REQUEST 1: In the Acquired Taste article below, what position did the album reach on the Billboard 200?

Studio album by Delbert McClinton & Dick50
- Released: August 18, 2009
- Studio: East Iris (Nashville, TN); Henson (Los Angeles, CA); Fearless (Nashville, TN);
- Genre: Blues rock
- Length: 47:25
- Label: New West
- Producer: Delbert McClinton; Don Was; Gary Nicholson;

Delbert McClinton chronology
| Cost of Living (2005) | Acquired Taste (2009) | Blind, Crippled and Crazy (2013) |

= Acquired Taste (Delbert McClinton album) =

Acquired Taste is a studio album by American singer-songwriter Delbert McClinton in collaboration with musical quartet Dick50. It was released on August 18, 2009, via New West Records. The recording sessions took place at East Iris Studios in Nashville and in Henson Studios in Los Angeles with additional recording at Fearless Recording in Nashville. Produced by Don Was, Gary Nicholson and McClinton, it features contributions from Dennis Taylor, Julia Waters, Maxine Waters, Michito Sanchez, Rob McNelley, Stephen Bruton and Tom Hambridge.

In the United States, the album peaked at number 131 on the Billboard 200, number 23 on the Independent Albums and atop the Blues Albums charts.

RECORD LIST:
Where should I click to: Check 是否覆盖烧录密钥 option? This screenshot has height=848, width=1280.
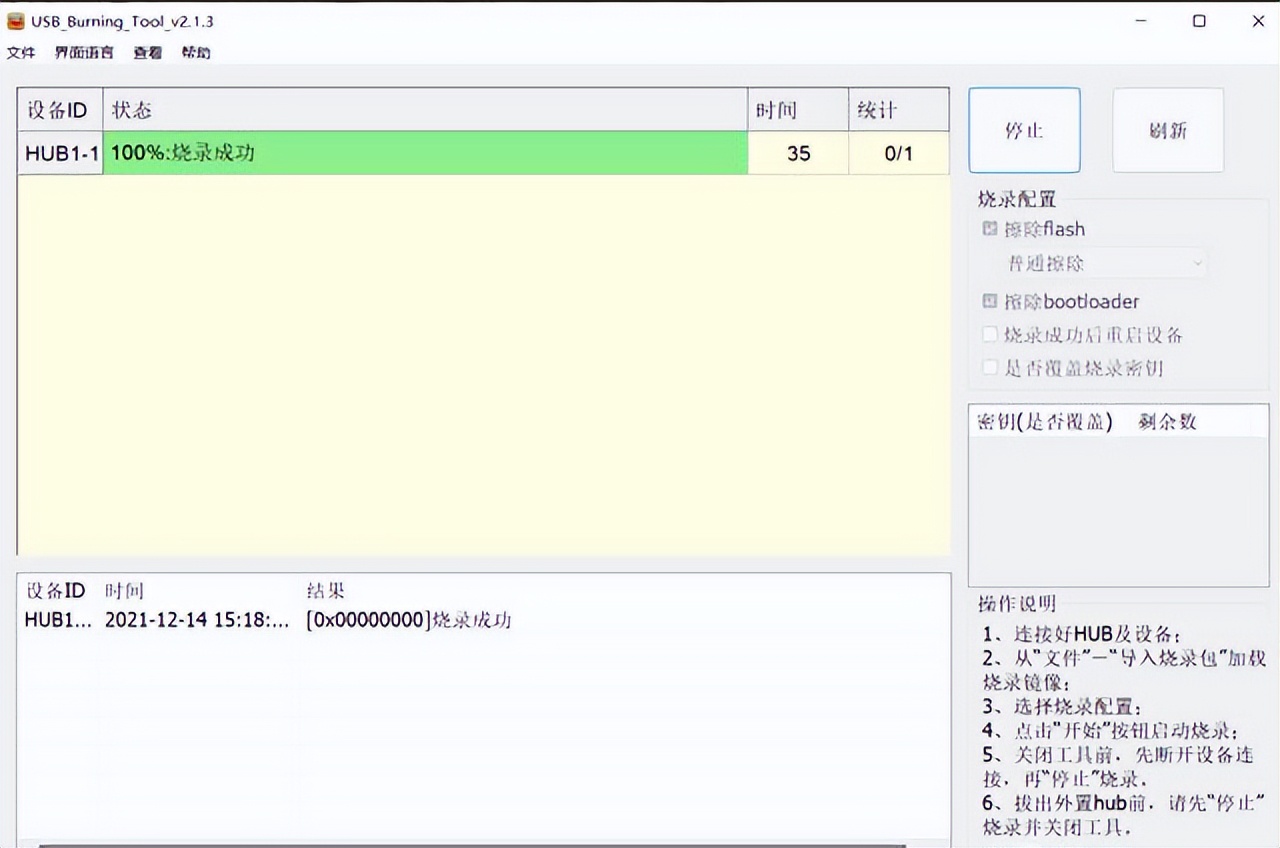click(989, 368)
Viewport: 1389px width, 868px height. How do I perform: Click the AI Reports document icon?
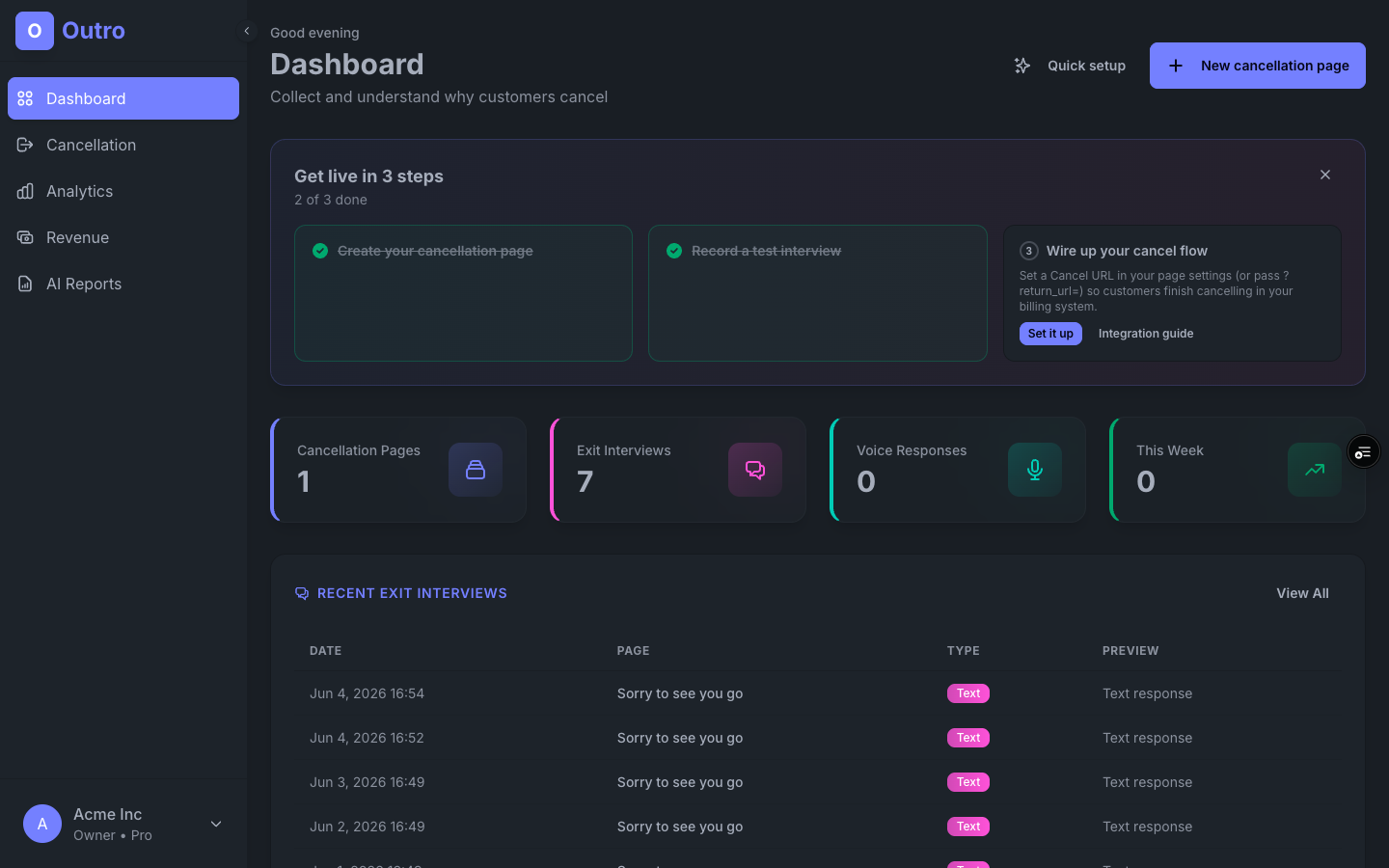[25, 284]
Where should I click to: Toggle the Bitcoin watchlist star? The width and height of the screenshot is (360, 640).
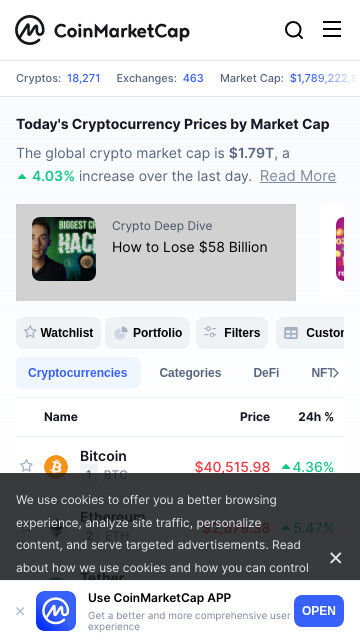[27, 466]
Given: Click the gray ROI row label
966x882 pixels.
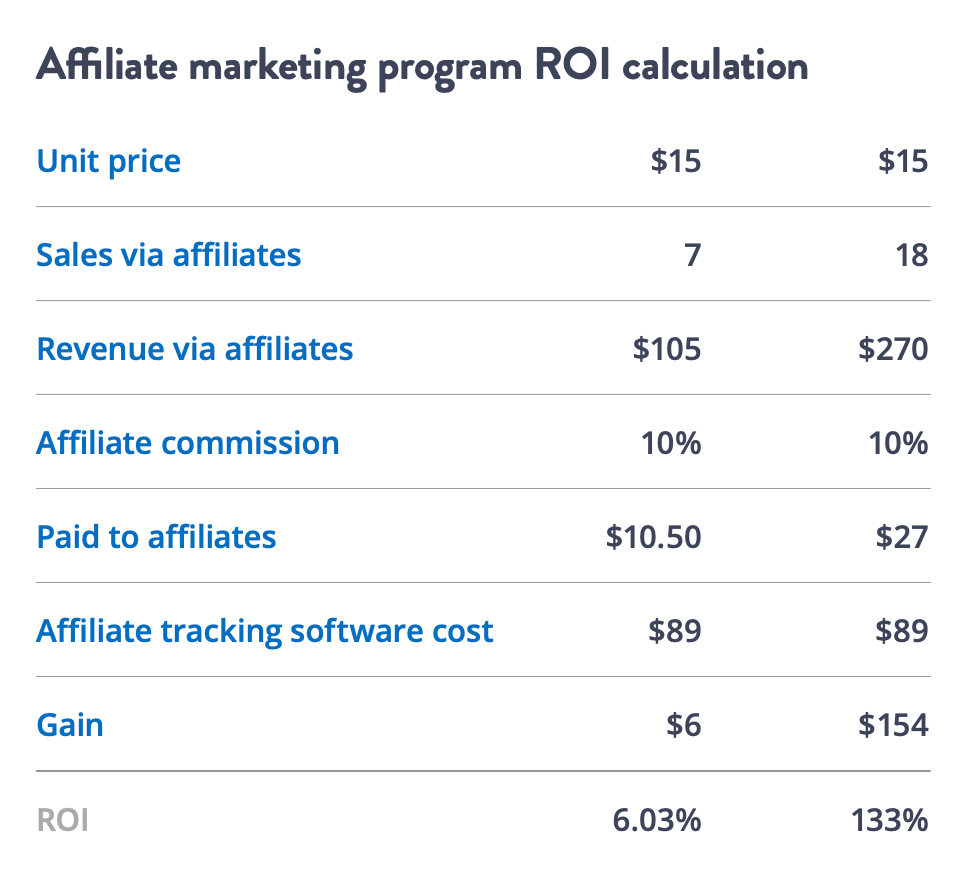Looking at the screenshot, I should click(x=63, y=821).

REQUEST 2: Reproduce the records above word for word, all of them, leaving the pictures out.

FULL SOLUTION 1: Number 131.

FULL SOLUTION 2:
Where should I click to: Check 是否覆盖烧录密钥 option? This screenshot has height=848, width=1280.
click(989, 368)
Viewport: 1389px width, 868px height. How do I perform: Click the AI Reports document icon?
[25, 284]
Where should I click to: Toggle the Bitcoin watchlist star? The width and height of the screenshot is (360, 640).
[27, 466]
Given: Click the gray ROI row label
966x882 pixels.
Looking at the screenshot, I should click(x=63, y=821).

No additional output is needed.